**Goal of the exercise**
Copy out the entries below exactly as they stand, but only from the line containing "You are a computer-use" through the line containing "This screenshot has width=559, height=439.".

**Records to use**
>>>
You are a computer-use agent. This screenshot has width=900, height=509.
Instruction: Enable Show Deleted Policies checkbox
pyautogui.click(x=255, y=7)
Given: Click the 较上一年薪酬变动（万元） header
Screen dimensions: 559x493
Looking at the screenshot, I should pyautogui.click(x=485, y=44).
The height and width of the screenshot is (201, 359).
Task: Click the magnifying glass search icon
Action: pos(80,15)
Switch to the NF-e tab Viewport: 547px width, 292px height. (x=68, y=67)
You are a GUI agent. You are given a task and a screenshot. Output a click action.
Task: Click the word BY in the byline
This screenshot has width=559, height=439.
<<<
>>>
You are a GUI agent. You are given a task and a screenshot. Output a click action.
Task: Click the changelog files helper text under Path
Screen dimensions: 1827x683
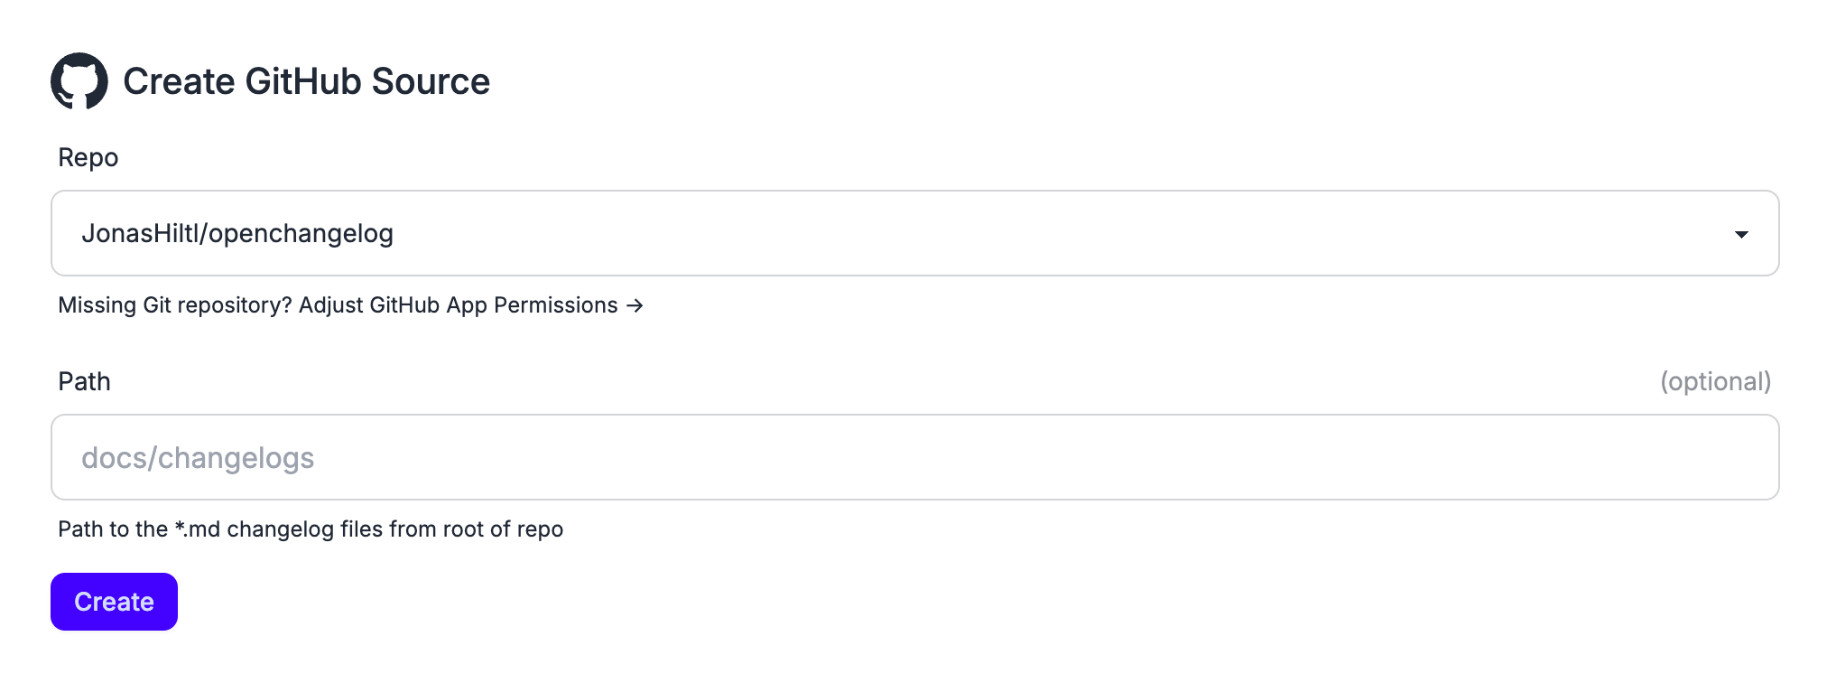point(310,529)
<<<
**Response**
You are a computer-use agent. This screenshot has width=900, height=509.
Instruction: Enable Show Deleted Policies checkbox
pyautogui.click(x=255, y=7)
Given: Click the 较上一年薪酬变动（万元） header
Screen dimensions: 559x493
Looking at the screenshot, I should pyautogui.click(x=485, y=44).
The height and width of the screenshot is (201, 359).
Task: Click the magnifying glass search icon
Action: pos(80,15)
Switch to the NF-e tab Viewport: 547px width, 292px height. (x=68, y=67)
You are a GUI agent. You are given a task and a screenshot. Output a click action.
Task: Click the word BY in the byline
This screenshot has width=559, height=439.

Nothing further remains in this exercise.